◆ REQUEST ◆
Copy every one of the following rows word for word, leaving nothing out and changing nothing.

(Word and element location rows)
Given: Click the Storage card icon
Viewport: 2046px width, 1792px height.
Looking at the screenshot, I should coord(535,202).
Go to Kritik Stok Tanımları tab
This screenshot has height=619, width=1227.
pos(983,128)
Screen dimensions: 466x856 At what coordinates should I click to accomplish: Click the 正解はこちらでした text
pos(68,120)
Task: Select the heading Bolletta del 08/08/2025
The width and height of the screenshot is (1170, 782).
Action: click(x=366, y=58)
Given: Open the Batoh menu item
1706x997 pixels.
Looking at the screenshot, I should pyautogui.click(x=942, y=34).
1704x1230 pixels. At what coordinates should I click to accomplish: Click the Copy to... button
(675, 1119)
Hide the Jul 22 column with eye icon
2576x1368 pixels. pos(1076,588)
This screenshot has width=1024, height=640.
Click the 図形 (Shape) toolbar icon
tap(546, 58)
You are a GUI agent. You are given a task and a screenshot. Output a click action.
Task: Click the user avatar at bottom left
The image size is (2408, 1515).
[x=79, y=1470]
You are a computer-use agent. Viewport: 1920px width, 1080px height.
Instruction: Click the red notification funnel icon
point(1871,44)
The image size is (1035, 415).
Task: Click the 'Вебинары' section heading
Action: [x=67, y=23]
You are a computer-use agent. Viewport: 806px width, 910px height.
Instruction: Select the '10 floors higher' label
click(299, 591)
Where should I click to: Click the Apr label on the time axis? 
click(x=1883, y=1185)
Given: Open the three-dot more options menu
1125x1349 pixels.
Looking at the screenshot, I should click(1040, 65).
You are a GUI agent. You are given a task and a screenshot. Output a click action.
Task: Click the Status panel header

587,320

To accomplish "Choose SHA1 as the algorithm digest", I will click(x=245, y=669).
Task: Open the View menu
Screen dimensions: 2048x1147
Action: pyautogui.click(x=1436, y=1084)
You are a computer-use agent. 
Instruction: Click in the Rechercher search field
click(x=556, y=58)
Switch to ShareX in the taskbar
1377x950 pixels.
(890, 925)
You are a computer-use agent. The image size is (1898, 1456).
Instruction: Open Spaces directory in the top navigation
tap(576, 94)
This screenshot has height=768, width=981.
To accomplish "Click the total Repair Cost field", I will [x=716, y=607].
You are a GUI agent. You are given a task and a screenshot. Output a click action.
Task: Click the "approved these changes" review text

◆ RESULT FOR THIS EXERCISE ◆
Given: Click the Storage card icon
Viewport: 2046px width, 1792px height.
Looking at the screenshot, I should coord(535,202).
Go to Kritik Stok Tanımları tab
This screenshot has height=619, width=1227.
pos(983,128)
Screen dimensions: 466x856 At what coordinates should I click to accomplish: Click the 正解はこちらでした text
pos(68,120)
Task: Select the heading Bolletta del 08/08/2025
The width and height of the screenshot is (1170, 782).
Action: click(x=366, y=58)
Given: Open the Batoh menu item
1706x997 pixels.
Looking at the screenshot, I should pyautogui.click(x=942, y=34).
1704x1230 pixels. At what coordinates should I click to accomplish: Click the Copy to... button
(675, 1119)
Hide the Jul 22 column with eye icon
2576x1368 pixels. pos(1076,588)
This screenshot has width=1024, height=640.
Click the 図形 (Shape) toolbar icon
tap(546, 58)
You are a GUI agent. You are given a task and a screenshot. Output a click action.
Task: Click the user avatar at bottom left
The image size is (2408, 1515).
[x=79, y=1470]
You are a computer-use agent. Viewport: 1920px width, 1080px height.
Instruction: Click the red notification funnel icon
point(1871,44)
The image size is (1035, 415).
Task: Click the 'Вебинары' section heading
Action: [x=67, y=23]
You are a computer-use agent. Viewport: 806px width, 910px height.
Instruction: Select the '10 floors higher' label
click(299, 591)
Where should I click to: Click the Apr label on the time axis? 
click(x=1883, y=1185)
Given: Open the three-dot more options menu
1125x1349 pixels.
Looking at the screenshot, I should click(1040, 65).
You are a GUI agent. You are given a task and a screenshot. Output a click action.
Task: Click the Status panel header

587,320

To accomplish "Choose SHA1 as the algorithm digest", I will click(x=245, y=669).
Task: Open the View menu
Screen dimensions: 2048x1147
Action: pyautogui.click(x=1436, y=1084)
You are a computer-use agent. 
Instruction: Click in the Rechercher search field
click(x=556, y=58)
Switch to ShareX in the taskbar
1377x950 pixels.
(890, 925)
You are a computer-use agent. The image size is (1898, 1456).
Instruction: Open Spaces directory in the top navigation
tap(576, 94)
This screenshot has height=768, width=981.
To accomplish "Click the total Repair Cost field", I will [x=716, y=607].
You are a GUI agent. You are given a task and a screenshot. Output a click action.
Task: Click the "approved these changes" review text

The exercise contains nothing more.